The lines from the start of the data up to and including the one with "Click the ASSEMBLE" should be returned exactly, and nothing else.
----
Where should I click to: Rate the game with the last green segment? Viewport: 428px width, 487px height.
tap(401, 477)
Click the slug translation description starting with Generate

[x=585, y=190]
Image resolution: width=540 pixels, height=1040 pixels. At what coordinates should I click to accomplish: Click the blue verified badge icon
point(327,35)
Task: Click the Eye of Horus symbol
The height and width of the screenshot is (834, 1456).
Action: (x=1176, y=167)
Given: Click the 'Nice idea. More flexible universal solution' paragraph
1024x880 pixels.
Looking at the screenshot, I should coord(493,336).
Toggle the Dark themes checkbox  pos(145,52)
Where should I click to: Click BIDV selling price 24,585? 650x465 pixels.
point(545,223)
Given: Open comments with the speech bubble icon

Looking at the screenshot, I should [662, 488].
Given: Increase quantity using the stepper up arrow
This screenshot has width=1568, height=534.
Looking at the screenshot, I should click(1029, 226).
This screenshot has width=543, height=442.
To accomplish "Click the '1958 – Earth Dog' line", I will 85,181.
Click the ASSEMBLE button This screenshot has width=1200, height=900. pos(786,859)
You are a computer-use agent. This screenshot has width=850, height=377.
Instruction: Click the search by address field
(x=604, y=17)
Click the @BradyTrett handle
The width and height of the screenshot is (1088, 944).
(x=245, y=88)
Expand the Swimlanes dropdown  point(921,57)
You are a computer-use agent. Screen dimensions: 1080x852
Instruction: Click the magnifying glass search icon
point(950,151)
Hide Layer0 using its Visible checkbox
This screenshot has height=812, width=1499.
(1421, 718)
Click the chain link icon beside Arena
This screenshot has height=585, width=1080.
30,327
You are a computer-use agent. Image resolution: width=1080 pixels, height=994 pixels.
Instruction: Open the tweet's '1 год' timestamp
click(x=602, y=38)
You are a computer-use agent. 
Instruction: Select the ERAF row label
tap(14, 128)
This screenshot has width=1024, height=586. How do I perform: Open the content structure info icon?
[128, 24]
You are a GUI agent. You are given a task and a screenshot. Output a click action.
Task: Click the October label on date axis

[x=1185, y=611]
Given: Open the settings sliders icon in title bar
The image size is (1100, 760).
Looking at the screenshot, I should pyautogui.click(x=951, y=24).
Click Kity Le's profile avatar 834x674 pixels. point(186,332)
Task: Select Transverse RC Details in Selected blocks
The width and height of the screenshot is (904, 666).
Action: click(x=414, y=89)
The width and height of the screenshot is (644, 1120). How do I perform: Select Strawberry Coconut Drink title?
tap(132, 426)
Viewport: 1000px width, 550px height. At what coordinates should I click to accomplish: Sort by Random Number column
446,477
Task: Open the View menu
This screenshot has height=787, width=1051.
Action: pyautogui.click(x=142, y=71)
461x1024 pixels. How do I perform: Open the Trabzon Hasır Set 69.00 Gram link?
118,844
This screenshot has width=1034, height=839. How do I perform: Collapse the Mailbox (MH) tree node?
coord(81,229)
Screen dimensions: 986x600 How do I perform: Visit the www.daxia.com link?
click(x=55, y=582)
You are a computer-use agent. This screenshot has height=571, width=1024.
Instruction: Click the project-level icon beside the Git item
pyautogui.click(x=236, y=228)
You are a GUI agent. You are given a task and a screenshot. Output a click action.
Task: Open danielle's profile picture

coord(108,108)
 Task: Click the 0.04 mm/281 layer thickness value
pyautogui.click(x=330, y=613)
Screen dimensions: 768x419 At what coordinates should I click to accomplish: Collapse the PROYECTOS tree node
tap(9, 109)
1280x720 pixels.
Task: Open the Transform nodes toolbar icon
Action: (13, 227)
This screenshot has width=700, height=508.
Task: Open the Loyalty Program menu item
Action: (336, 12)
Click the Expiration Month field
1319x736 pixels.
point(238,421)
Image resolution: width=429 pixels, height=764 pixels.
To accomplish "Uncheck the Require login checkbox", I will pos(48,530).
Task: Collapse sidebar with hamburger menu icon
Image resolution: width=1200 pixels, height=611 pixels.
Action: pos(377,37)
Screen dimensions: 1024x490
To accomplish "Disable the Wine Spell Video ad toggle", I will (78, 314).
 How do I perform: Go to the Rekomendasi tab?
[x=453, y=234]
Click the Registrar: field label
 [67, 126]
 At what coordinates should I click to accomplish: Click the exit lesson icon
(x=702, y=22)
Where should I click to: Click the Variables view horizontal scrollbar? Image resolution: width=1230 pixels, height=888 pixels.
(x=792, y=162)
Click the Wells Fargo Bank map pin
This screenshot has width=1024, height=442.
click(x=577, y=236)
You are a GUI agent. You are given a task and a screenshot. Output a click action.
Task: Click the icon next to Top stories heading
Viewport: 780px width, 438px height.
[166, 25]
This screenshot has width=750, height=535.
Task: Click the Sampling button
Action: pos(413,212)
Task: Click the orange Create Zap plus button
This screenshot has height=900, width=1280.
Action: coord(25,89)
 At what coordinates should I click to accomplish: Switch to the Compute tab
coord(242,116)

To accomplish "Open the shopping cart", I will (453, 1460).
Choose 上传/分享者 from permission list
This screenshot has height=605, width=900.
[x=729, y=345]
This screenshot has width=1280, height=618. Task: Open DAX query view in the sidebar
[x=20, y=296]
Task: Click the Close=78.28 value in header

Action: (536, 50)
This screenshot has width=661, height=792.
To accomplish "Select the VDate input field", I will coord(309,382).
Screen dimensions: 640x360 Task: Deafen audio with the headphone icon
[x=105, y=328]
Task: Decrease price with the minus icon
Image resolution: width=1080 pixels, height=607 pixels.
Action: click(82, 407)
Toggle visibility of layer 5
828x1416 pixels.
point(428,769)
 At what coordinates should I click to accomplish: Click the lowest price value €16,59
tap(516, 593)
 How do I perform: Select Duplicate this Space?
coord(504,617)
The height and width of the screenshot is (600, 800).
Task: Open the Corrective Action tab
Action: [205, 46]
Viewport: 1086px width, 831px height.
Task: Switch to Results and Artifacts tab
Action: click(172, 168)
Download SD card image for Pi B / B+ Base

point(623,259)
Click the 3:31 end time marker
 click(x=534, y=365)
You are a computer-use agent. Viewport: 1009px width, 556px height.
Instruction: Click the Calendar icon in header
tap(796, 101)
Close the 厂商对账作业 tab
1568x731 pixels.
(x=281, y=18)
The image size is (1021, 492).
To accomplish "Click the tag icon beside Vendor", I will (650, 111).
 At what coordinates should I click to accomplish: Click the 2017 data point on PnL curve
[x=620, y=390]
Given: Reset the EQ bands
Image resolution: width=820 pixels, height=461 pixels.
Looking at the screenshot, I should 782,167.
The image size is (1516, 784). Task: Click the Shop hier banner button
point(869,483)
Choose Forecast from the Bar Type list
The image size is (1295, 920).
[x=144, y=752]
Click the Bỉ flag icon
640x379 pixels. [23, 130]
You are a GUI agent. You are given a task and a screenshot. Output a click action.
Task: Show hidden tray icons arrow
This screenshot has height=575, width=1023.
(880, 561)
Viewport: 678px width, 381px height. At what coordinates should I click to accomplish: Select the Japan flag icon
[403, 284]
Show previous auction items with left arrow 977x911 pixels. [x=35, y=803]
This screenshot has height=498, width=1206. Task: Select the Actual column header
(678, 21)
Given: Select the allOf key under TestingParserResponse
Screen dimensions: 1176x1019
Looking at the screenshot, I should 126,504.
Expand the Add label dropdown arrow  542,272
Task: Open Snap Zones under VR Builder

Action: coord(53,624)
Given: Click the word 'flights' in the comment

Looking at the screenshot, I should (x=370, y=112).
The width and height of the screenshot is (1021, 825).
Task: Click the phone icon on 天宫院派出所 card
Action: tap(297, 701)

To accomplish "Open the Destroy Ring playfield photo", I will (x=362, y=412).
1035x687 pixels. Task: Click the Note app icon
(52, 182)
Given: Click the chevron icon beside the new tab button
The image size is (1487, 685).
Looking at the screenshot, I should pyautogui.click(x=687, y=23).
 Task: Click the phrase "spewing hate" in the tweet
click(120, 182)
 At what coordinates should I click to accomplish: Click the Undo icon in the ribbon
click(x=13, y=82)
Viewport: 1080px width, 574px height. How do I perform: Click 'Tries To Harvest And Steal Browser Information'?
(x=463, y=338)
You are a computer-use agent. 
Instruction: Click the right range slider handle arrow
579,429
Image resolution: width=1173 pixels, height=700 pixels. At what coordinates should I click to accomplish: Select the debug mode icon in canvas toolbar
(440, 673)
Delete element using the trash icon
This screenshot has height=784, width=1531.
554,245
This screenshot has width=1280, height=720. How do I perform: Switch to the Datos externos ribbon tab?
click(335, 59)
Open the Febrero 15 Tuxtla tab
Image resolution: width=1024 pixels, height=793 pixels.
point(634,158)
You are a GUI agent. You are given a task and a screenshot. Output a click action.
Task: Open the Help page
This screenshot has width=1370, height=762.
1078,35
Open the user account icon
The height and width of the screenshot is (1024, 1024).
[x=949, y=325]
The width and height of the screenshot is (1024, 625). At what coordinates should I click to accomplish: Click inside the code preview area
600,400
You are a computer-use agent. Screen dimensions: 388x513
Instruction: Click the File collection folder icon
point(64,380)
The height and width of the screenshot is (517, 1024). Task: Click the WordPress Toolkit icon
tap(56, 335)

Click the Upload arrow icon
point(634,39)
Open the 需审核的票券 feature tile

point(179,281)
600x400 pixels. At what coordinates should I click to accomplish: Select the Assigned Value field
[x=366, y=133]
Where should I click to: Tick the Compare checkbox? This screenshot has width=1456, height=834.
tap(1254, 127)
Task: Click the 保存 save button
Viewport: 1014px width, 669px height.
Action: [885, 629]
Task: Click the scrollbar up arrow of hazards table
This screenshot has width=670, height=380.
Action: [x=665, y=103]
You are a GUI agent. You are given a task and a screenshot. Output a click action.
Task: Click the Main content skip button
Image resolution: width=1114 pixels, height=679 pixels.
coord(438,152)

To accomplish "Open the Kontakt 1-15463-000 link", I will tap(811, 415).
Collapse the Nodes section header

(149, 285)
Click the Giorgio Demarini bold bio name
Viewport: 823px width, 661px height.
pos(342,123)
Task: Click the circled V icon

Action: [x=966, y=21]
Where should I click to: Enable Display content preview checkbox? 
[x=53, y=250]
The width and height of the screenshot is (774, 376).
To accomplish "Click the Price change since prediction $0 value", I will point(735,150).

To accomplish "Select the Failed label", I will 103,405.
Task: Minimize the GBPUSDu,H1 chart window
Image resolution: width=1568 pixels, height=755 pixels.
----
— Reply —
Where should I click to: Rate the game with the last green segment? Viewport: 428px width, 487px height.
tap(401, 477)
Click the slug translation description starting with Generate

[x=585, y=190]
Image resolution: width=540 pixels, height=1040 pixels. At what coordinates should I click to accomplish: Click the blue verified badge icon
point(327,35)
Task: Click the Eye of Horus symbol
The height and width of the screenshot is (834, 1456).
Action: (x=1176, y=167)
Given: Click the 'Nice idea. More flexible universal solution' paragraph
1024x880 pixels.
Looking at the screenshot, I should coord(493,336).
Toggle the Dark themes checkbox  pos(145,52)
Where should I click to: Click BIDV selling price 24,585? 650x465 pixels.
point(545,223)
Given: Open comments with the speech bubble icon

Looking at the screenshot, I should [662, 488].
Given: Increase quantity using the stepper up arrow
This screenshot has width=1568, height=534.
Looking at the screenshot, I should click(1029, 226).
This screenshot has width=543, height=442.
To accomplish "Click the '1958 – Earth Dog' line", I will 85,181.
Click the ASSEMBLE button This screenshot has width=1200, height=900. pos(786,859)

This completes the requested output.